What the exercise asks: The records below hold a stretch from the line with "[Ελληνικά] (796, 48)" through the line with "Χρήσιμοι σύνδεσμοι (257, 2384)"; return exactly those lines, ends included, and nothing more.

Records to use:
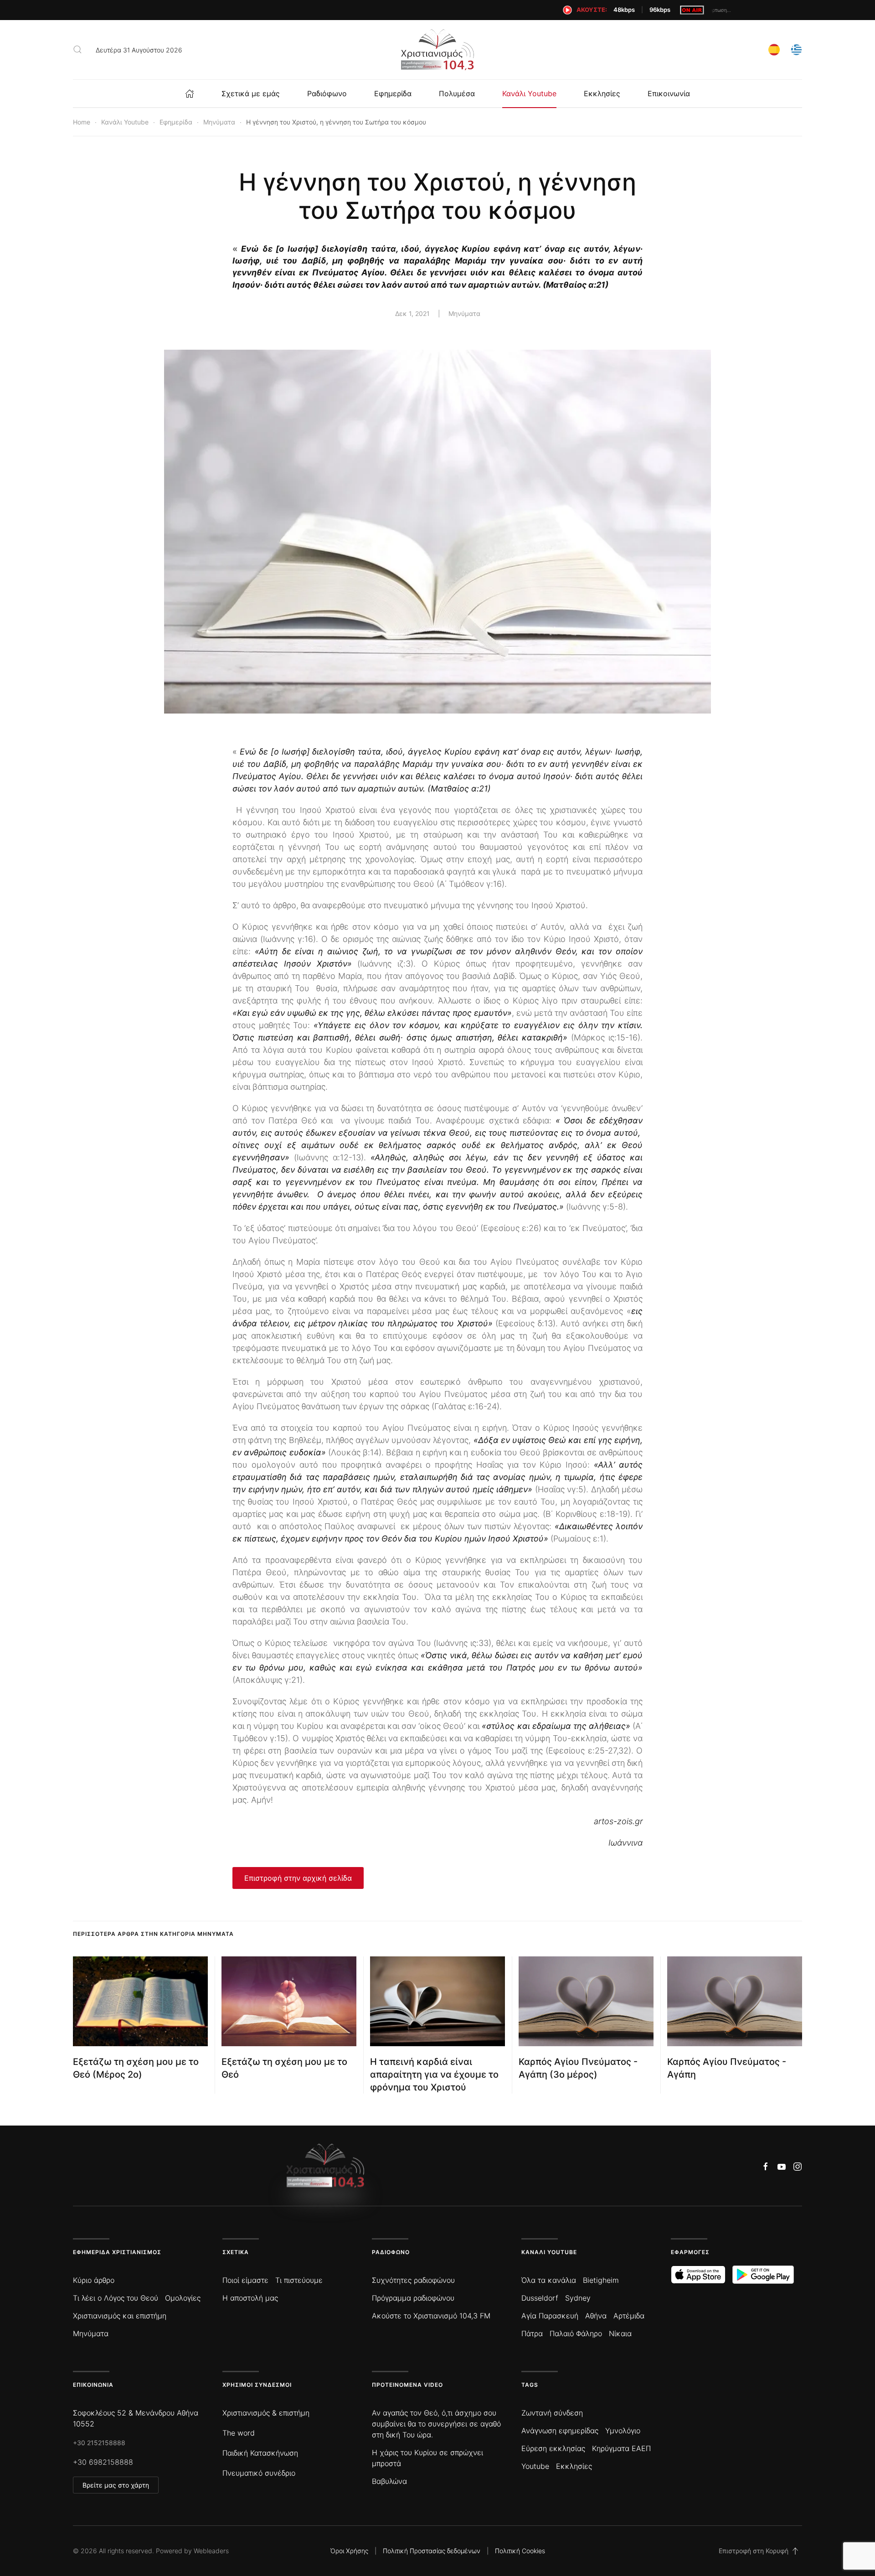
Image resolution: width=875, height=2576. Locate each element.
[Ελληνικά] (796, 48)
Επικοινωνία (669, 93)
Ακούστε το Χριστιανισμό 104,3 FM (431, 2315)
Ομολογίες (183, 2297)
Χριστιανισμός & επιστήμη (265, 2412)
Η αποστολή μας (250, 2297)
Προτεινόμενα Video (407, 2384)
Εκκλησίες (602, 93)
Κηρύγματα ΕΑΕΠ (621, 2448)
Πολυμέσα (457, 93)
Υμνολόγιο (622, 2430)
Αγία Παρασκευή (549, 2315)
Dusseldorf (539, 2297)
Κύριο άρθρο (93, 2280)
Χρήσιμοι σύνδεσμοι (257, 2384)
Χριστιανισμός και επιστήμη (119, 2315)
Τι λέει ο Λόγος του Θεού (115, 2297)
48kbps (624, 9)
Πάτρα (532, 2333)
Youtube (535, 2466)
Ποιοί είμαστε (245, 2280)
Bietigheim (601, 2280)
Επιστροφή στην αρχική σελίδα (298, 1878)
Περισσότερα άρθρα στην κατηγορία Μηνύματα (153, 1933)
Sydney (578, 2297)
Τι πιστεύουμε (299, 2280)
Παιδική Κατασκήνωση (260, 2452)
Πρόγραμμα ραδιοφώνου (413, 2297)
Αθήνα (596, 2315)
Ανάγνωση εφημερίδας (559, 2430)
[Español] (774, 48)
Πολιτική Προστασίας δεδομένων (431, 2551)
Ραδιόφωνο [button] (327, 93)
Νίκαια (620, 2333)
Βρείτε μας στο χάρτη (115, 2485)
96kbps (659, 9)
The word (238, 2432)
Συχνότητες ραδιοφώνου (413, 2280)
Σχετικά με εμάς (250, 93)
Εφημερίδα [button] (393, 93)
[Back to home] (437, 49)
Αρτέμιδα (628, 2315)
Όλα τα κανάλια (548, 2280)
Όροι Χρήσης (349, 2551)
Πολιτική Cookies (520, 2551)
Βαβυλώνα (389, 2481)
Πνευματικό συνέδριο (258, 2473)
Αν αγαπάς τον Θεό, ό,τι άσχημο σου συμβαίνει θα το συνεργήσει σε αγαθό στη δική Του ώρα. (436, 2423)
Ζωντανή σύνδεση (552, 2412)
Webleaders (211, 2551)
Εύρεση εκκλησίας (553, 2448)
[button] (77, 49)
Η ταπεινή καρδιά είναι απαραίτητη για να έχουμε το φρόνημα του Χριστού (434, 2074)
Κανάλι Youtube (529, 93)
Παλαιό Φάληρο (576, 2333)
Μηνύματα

Task response:
[Ελληνικά] (796, 48)
Επικοινωνία (669, 93)
Ακούστε το Χριστιανισμό 104,3 FM (431, 2315)
Ομολογίες (183, 2297)
Χριστιανισμός & επιστήμη (265, 2412)
Η αποστολή μας (250, 2297)
Προτεινόμενα Video (407, 2384)
Εκκλησίες (602, 93)
Κηρύγματα ΕΑΕΠ (621, 2448)
Πολυμέσα (457, 93)
Υμνολόγιο (622, 2430)
Αγία Παρασκευή (549, 2315)
Dusseldorf (539, 2297)
Κύριο άρθρο (93, 2280)
Χρήσιμοι σύνδεσμοι (257, 2384)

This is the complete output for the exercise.